Description of the task ▸ The required output is every entry below, copied exactly.

*** Supplied material ***

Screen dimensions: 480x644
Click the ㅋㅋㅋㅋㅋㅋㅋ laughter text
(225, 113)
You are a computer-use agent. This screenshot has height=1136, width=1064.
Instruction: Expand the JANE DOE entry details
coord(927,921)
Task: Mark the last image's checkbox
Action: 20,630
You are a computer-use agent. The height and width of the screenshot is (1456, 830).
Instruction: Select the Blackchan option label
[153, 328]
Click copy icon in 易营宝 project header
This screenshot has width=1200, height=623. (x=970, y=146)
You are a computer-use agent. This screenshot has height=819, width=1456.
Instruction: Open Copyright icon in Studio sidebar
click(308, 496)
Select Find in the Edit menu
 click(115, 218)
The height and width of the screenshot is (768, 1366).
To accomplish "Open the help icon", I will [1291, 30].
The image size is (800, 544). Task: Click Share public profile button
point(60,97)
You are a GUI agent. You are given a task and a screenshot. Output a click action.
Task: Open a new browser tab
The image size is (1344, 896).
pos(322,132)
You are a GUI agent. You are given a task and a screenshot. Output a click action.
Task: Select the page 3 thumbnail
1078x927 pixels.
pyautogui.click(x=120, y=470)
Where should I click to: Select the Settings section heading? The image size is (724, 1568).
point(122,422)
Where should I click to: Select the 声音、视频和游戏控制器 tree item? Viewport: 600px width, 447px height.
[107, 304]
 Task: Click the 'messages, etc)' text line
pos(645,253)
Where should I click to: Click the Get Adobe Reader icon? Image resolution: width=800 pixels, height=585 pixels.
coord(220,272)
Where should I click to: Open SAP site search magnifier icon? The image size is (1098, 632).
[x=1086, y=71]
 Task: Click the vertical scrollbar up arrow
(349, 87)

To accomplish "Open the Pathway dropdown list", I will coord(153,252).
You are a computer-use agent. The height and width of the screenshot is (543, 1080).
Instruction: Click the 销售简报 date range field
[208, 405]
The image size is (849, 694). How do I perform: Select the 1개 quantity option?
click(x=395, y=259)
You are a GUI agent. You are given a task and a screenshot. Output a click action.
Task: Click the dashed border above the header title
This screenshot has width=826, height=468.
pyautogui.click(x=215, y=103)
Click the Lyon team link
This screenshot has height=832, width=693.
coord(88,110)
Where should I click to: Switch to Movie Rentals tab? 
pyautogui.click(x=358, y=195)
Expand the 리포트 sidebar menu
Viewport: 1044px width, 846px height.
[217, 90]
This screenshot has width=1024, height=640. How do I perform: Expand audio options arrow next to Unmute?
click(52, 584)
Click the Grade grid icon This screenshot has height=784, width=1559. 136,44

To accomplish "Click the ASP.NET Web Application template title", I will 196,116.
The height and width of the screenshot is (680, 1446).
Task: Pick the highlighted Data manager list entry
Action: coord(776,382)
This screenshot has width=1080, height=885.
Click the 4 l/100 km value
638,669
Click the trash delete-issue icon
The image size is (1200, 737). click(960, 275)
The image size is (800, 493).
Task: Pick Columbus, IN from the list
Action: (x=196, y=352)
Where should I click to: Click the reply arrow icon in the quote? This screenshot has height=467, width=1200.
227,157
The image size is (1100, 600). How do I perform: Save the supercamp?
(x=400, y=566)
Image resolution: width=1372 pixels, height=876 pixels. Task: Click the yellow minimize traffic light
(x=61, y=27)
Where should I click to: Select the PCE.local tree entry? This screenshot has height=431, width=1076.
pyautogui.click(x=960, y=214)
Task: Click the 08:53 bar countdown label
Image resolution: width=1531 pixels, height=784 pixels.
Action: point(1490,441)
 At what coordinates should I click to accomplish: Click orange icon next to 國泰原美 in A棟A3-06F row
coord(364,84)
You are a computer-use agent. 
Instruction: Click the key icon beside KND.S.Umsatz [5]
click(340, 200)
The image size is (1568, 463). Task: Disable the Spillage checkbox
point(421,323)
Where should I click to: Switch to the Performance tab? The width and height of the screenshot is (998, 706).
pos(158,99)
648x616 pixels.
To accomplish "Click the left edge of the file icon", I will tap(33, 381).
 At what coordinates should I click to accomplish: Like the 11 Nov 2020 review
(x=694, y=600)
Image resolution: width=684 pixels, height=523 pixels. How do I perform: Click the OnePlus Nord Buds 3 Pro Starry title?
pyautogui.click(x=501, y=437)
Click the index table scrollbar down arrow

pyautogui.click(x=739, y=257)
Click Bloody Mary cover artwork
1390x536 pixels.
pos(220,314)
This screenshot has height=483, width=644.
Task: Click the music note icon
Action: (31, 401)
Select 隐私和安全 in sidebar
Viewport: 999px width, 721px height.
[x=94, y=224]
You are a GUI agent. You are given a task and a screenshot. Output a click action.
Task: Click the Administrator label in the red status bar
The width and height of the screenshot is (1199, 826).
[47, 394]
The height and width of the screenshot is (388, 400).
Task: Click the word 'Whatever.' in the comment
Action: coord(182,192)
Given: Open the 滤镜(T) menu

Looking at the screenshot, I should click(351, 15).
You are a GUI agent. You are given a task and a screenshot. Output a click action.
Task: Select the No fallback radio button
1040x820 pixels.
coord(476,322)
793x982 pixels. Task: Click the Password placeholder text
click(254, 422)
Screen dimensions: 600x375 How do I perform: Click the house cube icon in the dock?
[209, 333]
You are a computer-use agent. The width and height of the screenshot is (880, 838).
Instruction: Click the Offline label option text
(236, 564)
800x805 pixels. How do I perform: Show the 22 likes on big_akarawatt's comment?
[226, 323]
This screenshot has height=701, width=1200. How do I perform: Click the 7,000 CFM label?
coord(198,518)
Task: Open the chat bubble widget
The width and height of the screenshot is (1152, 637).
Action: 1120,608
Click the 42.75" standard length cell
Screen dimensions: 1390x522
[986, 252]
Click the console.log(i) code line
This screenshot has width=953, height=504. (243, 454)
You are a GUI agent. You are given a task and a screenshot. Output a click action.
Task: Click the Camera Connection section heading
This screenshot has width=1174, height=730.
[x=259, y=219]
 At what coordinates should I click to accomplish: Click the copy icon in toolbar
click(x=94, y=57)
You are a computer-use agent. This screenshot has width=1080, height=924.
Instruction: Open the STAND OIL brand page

*** End of Supplied material ***

Completed exercise ▸
Screen dimensions: 480x644
Click the ㅋㅋㅋㅋㅋㅋㅋ laughter text
(225, 113)
You are a computer-use agent. This screenshot has height=1136, width=1064.
Instruction: Expand the JANE DOE entry details
coord(927,921)
Task: Mark the last image's checkbox
Action: 20,630
You are a computer-use agent. The height and width of the screenshot is (1456, 830).
Instruction: Select the Blackchan option label
[153, 328]
Click copy icon in 易营宝 project header
This screenshot has width=1200, height=623. (x=970, y=146)
You are a computer-use agent. This screenshot has height=819, width=1456.
Instruction: Open Copyright icon in Studio sidebar
click(308, 496)
Select Find in the Edit menu
 click(115, 218)
The height and width of the screenshot is (768, 1366).
To accomplish "Open the help icon", I will [1291, 30].
The image size is (800, 544). Task: Click Share public profile button
point(60,97)
You are a GUI agent. You are given a task and a screenshot. Output a click action.
Task: Open a new browser tab
The image size is (1344, 896).
pos(322,132)
You are a GUI agent. You are given a task and a screenshot. Output a click action.
Task: Select the page 3 thumbnail
1078x927 pixels.
pyautogui.click(x=120, y=470)
Where should I click to: Select the Settings section heading? The image size is (724, 1568).
point(122,422)
Where should I click to: Select the 声音、视频和游戏控制器 tree item? Viewport: 600px width, 447px height.
[107, 304]
 Task: Click the 'messages, etc)' text line
pos(645,253)
Where should I click to: Click the Get Adobe Reader icon? Image resolution: width=800 pixels, height=585 pixels.
coord(220,272)
Where should I click to: Open SAP site search magnifier icon? The image size is (1098, 632).
[x=1086, y=71]
 Task: Click the vertical scrollbar up arrow
(349, 87)

To accomplish "Open the Pathway dropdown list", I will coord(153,252).
You are a computer-use agent. The height and width of the screenshot is (543, 1080).
Instruction: Click the 销售简报 date range field
[208, 405]
The image size is (849, 694). How do I perform: Select the 1개 quantity option?
click(x=395, y=259)
You are a GUI agent. You are given a task and a screenshot. Output a click action.
Task: Click the dashed border above the header title
This screenshot has width=826, height=468.
pyautogui.click(x=215, y=103)
Click the Lyon team link
This screenshot has height=832, width=693.
coord(88,110)
Where should I click to: Switch to Movie Rentals tab? 
pyautogui.click(x=358, y=195)
Expand the 리포트 sidebar menu
Viewport: 1044px width, 846px height.
[217, 90]
This screenshot has width=1024, height=640. How do I perform: Expand audio options arrow next to Unmute?
click(52, 584)
Click the Grade grid icon This screenshot has height=784, width=1559. 136,44

To accomplish "Click the ASP.NET Web Application template title", I will 196,116.
The height and width of the screenshot is (680, 1446).
Task: Pick the highlighted Data manager list entry
Action: coord(776,382)
This screenshot has width=1080, height=885.
Click the 4 l/100 km value
638,669
Click the trash delete-issue icon
The image size is (1200, 737). click(960, 275)
The image size is (800, 493).
Task: Pick Columbus, IN from the list
Action: (x=196, y=352)
Where should I click to: Click the reply arrow icon in the quote? This screenshot has height=467, width=1200.
227,157
The image size is (1100, 600). How do I perform: Save the supercamp?
(x=400, y=566)
Image resolution: width=1372 pixels, height=876 pixels. Task: Click the yellow minimize traffic light
(x=61, y=27)
Where should I click to: Select the PCE.local tree entry? This screenshot has height=431, width=1076.
pyautogui.click(x=960, y=214)
Task: Click the 08:53 bar countdown label
Image resolution: width=1531 pixels, height=784 pixels.
Action: point(1490,441)
 At what coordinates should I click to accomplish: Click orange icon next to 國泰原美 in A棟A3-06F row
coord(364,84)
You are a computer-use agent. 
Instruction: Click the key icon beside KND.S.Umsatz [5]
click(340, 200)
The image size is (1568, 463). Task: Disable the Spillage checkbox
point(421,323)
Where should I click to: Switch to the Performance tab? The width and height of the screenshot is (998, 706).
pos(158,99)
648x616 pixels.
To accomplish "Click the left edge of the file icon", I will tap(33, 381).
 At what coordinates should I click to accomplish: Like the 11 Nov 2020 review
(x=694, y=600)
Image resolution: width=684 pixels, height=523 pixels. How do I perform: Click the OnePlus Nord Buds 3 Pro Starry title?
pyautogui.click(x=501, y=437)
Click the index table scrollbar down arrow

pyautogui.click(x=739, y=257)
Click Bloody Mary cover artwork
1390x536 pixels.
pos(220,314)
This screenshot has height=483, width=644.
Task: Click the music note icon
Action: (31, 401)
Select 隐私和安全 in sidebar
Viewport: 999px width, 721px height.
[x=94, y=224]
You are a GUI agent. You are given a task and a screenshot. Output a click action.
Task: Click the Administrator label in the red status bar
The width and height of the screenshot is (1199, 826).
[47, 394]
The height and width of the screenshot is (388, 400).
Task: Click the word 'Whatever.' in the comment
Action: coord(182,192)
Given: Open the 滤镜(T) menu

Looking at the screenshot, I should click(351, 15).
You are a GUI agent. You are given a task and a screenshot. Output a click action.
Task: Select the No fallback radio button
1040x820 pixels.
coord(476,322)
793x982 pixels. Task: Click the Password placeholder text
click(254, 422)
Screen dimensions: 600x375 How do I perform: Click the house cube icon in the dock?
[209, 333]
You are a computer-use agent. The width and height of the screenshot is (880, 838).
Instruction: Click the Offline label option text
(236, 564)
800x805 pixels. How do I perform: Show the 22 likes on big_akarawatt's comment?
[226, 323]
This screenshot has height=701, width=1200. How do I perform: Click the 7,000 CFM label?
coord(198,518)
Task: Open the chat bubble widget
The width and height of the screenshot is (1152, 637).
Action: 1120,608
Click the 42.75" standard length cell
Screen dimensions: 1390x522
[986, 252]
Click the console.log(i) code line
This screenshot has width=953, height=504. (243, 454)
You are a GUI agent. You are given a task and a screenshot. Output a click action.
Task: Click the Camera Connection section heading
This screenshot has width=1174, height=730.
[x=259, y=219]
 At what coordinates should I click to accomplish: Click the copy icon in toolbar
click(x=94, y=57)
You are a computer-use agent. This screenshot has width=1080, height=924.
Instruction: Open the STAND OIL brand page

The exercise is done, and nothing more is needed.